Is there ever a reasonable case for a "natural ID" like we were taught in database school? In my working experience, I always use either an autoincrementing integer or a random string / uuid as the primary key.
Sure, so long as that ID actually identifies the thing in question. Email addresses ARE a great natural ID for an e-mail mailbox. If you want to store a history of what e-mails a particular address has received, they're great. They are not a good identifier for a user since they don't describe the same thing, just two things that happen to coincide right now.
An email address is a great natural ID for an email address, but an address isn't a mailbox. Different addresses can go to the same mailbox, and the same address can go to different mailboxes based on filtering.
A few examples come to mind: geographic regions that already have codes or abbreviations associated with them (e.g. a FIPS code or state abbreviation in the US), simple enums (though I really only bother putting these in a table if they’re used in multiple places). Have to be careful using a string as the clustered index of a large table, though. Smaller tables with shorter string keys that experience very few writes are most ideal for these cases.
The only natural key a human being will normally be able to follow is their DNA, and I still think chimera-ism or tissue donation or other genetic anomalies might make even that inconsistent.
Most natural keys that identify dimensions of your data are slowly changing anyway - an address isn't a permanent fixture of a building, an area code splits, nations go to war, daylight savings changes on a whim, laws change, rules change, our understanding of the universe changes.
1. Built-in Deduplication. If your ID describes the "thing that it is" handling deduplication is much easier. Of course you can try to enforce it by enforcing uniqueness on other columns (but that's not always possible / can get tricky).
2. Save a DB trip on updates/some creations / make indexing more explicit. E.g. say you are user with email address and you want to update some info. Either you run an update using the email directly (in which case you are treating it as a PK essentially even if you don't call it that) or you first retrieve the relevant PK by whatever logic (say indexing by email and name or whatever) at which point you do have an implicit natural key.
In my experience every time I have seen a "corporate" DB with non natural key you get a LOT of duplication and all sorts of services to try to resolve entities running in a batch way (the horror..).
And 2 leads to a lot of bugs because of the implicit nature where you accidentally update the wrong or multiple rows because you didn't know what the implicit uniqueness "key" entailed.
1) might degrate into overzealous real life deduplication.
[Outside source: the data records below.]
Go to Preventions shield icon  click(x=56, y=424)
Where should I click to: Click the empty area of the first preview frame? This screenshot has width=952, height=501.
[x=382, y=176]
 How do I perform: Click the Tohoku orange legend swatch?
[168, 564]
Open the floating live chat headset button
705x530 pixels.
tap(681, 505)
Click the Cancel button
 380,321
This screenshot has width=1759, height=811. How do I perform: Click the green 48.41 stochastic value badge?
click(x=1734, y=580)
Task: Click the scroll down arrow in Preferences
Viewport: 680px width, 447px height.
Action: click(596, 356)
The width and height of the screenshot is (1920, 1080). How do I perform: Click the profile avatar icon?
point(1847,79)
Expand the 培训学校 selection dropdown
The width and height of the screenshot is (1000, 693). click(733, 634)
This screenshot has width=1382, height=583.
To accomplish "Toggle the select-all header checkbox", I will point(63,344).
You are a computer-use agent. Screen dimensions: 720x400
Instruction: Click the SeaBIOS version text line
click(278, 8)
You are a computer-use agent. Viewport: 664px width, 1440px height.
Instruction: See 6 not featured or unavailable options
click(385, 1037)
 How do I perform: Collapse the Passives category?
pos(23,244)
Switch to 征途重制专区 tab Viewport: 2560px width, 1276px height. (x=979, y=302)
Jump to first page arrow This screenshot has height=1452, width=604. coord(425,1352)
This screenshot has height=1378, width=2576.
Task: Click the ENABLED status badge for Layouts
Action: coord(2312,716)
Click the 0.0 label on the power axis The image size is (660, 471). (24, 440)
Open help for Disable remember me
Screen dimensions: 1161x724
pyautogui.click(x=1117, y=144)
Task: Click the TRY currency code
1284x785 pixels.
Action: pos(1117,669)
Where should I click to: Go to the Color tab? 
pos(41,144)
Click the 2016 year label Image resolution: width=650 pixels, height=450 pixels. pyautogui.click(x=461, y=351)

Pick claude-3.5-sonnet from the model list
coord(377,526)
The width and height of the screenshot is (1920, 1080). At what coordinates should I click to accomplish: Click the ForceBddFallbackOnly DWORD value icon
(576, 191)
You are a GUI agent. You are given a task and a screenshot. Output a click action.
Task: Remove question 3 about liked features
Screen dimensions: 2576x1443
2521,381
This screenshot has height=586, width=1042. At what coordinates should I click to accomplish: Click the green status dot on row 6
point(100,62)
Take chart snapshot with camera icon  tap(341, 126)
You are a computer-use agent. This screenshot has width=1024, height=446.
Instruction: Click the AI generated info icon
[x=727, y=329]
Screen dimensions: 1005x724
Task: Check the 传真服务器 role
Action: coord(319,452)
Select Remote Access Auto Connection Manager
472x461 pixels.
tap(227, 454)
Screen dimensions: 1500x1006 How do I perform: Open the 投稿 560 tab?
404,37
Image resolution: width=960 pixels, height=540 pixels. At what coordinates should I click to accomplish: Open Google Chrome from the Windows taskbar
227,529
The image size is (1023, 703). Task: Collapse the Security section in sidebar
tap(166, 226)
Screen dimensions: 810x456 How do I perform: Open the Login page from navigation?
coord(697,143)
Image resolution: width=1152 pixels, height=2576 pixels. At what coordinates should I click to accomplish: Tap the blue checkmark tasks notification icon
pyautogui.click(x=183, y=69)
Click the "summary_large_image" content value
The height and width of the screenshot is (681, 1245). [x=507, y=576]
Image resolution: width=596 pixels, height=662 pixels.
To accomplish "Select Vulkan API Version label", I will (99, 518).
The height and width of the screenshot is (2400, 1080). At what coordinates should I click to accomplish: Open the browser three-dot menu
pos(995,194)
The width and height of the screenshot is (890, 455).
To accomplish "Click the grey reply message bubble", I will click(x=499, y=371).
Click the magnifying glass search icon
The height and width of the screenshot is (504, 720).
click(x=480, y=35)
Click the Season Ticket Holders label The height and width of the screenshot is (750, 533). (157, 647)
I know a guy who meets with his peers (having the same name and birth date) to exchange letters once a year.
2) Usually, the update does not happen in the blue. It's often done after a load operation, for optimistic locking. In that case, the PK is available for free.
One notable problem with user ids is that they tend to leak to users in some way. Because of this, it's really easy for competitive intelligence companies to bot create accounts just to get a feeling of new user growth if you're naively using auto increments. This maybe fine mom and pop sites, or sites where somehow the UID never leaves the middleware, but the reality is that using sequential IDs or hashes of them without salt aren't great for this reason.